-------- RECORDS FOR THE TASK --------

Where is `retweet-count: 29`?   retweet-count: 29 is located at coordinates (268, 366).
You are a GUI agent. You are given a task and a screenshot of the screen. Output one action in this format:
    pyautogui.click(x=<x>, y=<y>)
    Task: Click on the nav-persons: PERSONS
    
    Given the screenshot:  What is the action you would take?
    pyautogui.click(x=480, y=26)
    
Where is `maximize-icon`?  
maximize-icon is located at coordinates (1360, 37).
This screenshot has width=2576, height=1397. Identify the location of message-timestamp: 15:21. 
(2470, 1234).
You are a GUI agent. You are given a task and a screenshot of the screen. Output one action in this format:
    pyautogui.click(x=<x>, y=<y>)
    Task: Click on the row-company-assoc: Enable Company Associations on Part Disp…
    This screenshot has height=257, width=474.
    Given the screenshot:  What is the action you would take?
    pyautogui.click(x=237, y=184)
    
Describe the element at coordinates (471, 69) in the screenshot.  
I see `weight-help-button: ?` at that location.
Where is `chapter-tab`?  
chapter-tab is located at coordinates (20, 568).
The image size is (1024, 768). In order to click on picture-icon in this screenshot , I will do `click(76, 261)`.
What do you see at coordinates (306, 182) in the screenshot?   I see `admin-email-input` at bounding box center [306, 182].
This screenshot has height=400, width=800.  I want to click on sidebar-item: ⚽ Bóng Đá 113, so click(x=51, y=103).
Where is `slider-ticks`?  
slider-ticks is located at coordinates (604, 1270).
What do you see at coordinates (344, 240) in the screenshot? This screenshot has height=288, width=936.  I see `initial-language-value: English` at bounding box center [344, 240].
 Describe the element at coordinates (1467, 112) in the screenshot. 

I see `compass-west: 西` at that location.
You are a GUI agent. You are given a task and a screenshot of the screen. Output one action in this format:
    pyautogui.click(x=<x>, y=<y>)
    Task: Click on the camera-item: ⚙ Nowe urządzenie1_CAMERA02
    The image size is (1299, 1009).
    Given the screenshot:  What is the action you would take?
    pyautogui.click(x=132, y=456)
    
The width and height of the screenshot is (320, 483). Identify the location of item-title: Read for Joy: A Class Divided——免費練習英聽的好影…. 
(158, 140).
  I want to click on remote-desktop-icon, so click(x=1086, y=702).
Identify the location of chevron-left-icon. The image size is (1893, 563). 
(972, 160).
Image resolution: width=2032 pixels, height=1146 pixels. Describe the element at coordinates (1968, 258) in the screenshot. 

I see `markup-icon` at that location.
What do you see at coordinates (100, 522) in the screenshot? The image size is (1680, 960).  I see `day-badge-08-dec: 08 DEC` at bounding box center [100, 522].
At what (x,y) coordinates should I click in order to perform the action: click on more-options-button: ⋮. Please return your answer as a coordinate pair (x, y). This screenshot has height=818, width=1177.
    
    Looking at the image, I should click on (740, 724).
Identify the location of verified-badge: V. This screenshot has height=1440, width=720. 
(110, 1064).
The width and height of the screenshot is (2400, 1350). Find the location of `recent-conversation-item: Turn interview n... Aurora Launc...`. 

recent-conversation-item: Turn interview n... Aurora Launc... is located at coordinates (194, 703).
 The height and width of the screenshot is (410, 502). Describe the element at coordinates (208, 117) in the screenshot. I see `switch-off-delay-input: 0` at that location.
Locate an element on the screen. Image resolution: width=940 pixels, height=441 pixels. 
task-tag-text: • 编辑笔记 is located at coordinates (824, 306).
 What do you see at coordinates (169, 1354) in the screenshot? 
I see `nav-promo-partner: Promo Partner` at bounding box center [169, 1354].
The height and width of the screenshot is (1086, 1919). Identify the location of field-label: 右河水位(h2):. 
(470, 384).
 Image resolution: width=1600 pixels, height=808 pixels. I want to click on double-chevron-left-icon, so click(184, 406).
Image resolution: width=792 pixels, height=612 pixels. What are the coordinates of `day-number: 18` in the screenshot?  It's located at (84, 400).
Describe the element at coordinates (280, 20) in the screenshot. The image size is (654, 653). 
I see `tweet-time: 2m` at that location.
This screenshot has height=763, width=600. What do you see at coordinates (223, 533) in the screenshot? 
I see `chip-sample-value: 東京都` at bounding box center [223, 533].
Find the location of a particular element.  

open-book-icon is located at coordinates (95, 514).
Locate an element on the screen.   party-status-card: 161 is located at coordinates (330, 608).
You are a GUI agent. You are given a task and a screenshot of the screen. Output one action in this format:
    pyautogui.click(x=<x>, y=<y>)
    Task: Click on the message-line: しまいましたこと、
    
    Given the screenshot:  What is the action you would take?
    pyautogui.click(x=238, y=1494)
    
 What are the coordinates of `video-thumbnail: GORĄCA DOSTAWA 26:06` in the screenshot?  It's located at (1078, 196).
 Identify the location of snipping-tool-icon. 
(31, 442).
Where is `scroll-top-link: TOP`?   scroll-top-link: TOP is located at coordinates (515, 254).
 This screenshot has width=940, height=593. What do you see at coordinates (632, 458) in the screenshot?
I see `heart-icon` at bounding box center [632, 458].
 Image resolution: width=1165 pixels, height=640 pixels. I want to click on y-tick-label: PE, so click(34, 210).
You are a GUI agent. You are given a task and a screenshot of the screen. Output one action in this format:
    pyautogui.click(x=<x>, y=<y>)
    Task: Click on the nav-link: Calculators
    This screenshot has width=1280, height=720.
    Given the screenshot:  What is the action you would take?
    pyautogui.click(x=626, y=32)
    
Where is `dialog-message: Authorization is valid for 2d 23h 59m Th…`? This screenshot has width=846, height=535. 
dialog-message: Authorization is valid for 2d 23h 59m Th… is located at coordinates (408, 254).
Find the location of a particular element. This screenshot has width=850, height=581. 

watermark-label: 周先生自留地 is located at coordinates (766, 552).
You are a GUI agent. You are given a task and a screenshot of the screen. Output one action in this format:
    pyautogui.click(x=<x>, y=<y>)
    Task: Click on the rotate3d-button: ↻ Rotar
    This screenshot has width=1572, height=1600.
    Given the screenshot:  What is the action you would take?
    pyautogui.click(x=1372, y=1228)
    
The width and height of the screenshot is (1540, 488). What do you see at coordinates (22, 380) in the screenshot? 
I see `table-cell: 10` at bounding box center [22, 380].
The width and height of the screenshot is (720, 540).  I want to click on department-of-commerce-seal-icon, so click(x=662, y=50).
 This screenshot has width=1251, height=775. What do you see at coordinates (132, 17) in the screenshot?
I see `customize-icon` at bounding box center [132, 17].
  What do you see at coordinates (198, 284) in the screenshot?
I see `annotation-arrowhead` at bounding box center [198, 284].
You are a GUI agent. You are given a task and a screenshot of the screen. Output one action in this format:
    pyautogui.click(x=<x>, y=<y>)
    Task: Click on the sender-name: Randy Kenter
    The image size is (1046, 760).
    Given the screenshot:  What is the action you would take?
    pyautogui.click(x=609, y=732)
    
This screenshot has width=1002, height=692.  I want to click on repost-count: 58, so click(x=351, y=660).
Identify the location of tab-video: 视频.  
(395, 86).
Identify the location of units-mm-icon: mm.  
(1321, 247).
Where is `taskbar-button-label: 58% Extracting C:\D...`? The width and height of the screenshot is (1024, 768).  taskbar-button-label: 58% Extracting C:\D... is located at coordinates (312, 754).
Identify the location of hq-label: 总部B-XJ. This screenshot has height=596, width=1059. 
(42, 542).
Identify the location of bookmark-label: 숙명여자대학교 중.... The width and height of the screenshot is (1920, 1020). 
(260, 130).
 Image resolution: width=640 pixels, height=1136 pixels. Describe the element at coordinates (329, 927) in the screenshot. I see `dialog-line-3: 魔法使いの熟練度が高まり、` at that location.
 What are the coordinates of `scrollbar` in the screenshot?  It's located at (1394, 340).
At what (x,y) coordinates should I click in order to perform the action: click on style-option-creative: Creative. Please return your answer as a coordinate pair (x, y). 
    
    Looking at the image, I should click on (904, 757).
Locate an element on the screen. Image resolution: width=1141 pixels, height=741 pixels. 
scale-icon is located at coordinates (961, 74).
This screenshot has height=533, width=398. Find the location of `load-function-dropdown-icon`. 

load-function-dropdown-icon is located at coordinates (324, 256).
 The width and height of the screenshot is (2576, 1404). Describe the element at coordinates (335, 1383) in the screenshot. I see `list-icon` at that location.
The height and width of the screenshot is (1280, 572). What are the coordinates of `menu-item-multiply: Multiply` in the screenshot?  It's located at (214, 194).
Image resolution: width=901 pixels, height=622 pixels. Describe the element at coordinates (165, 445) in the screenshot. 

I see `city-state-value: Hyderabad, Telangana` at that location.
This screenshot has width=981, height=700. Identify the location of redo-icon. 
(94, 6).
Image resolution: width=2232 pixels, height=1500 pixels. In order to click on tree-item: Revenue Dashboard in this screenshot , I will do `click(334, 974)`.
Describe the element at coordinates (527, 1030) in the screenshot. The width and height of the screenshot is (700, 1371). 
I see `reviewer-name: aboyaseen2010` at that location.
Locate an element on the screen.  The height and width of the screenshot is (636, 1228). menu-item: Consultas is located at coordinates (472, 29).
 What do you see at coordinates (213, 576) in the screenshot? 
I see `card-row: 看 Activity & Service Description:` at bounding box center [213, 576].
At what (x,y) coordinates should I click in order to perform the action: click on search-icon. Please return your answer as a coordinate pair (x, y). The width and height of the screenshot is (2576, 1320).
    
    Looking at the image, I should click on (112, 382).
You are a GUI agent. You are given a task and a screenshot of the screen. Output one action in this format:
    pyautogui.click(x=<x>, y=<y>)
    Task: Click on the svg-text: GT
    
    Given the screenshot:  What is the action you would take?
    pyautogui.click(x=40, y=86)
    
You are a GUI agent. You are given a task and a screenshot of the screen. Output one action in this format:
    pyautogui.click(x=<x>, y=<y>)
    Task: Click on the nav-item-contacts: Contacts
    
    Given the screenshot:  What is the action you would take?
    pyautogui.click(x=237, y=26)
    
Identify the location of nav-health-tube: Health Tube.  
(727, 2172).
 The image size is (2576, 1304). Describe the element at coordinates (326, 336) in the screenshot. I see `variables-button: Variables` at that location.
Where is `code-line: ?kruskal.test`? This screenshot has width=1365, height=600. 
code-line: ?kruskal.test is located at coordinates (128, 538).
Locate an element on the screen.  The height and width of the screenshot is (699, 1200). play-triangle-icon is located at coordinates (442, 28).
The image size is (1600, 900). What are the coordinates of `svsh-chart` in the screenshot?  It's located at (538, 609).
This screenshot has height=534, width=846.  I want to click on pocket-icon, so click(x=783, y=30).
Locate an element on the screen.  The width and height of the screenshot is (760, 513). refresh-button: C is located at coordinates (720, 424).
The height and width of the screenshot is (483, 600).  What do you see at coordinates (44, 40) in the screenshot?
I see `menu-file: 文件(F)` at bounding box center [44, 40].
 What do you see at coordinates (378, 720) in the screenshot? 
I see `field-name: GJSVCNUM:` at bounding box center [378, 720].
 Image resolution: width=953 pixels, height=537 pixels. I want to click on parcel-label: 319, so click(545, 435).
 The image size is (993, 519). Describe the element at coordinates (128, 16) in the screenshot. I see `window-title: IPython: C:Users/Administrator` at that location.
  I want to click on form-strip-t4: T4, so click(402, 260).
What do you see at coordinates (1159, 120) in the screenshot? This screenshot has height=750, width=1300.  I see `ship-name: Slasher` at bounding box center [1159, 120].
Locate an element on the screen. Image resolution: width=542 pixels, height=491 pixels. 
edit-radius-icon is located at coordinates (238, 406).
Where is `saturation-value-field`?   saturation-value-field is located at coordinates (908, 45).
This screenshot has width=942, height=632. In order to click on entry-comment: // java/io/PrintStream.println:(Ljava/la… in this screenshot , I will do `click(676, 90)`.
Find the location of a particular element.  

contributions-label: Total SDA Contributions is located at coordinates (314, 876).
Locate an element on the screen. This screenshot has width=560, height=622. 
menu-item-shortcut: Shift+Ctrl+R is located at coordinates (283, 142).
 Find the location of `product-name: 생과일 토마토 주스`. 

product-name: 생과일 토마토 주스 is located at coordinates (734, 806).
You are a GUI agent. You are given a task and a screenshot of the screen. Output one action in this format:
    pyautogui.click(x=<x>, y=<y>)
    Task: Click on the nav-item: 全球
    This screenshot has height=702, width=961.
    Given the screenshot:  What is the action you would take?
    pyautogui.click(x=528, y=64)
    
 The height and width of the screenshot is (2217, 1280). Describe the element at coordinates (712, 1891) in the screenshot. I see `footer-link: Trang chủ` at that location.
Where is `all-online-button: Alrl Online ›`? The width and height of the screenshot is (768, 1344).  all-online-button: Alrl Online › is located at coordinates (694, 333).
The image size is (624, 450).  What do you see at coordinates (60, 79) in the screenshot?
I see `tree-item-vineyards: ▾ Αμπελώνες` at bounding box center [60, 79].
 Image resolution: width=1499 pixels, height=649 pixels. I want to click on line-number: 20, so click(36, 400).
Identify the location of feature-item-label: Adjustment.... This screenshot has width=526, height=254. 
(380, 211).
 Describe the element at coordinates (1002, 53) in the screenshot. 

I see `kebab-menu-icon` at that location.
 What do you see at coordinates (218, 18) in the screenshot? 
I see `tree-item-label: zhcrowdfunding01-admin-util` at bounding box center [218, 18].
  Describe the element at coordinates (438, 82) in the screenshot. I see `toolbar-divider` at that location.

--------

TASK STATEMENT: Duplicate the records between the lines holding "The image size is (1600, 900)." and "center [44, 40].", inclusive, without changing a character.

SOLUTION TO THE EXERCISE:
The image size is (1600, 900). What are the coordinates of `svsh-chart` in the screenshot?  It's located at (538, 609).
This screenshot has height=534, width=846.  I want to click on pocket-icon, so click(x=783, y=30).
Locate an element on the screen.  The width and height of the screenshot is (760, 513). refresh-button: C is located at coordinates (720, 424).
The height and width of the screenshot is (483, 600).  What do you see at coordinates (44, 40) in the screenshot?
I see `menu-file: 文件(F)` at bounding box center [44, 40].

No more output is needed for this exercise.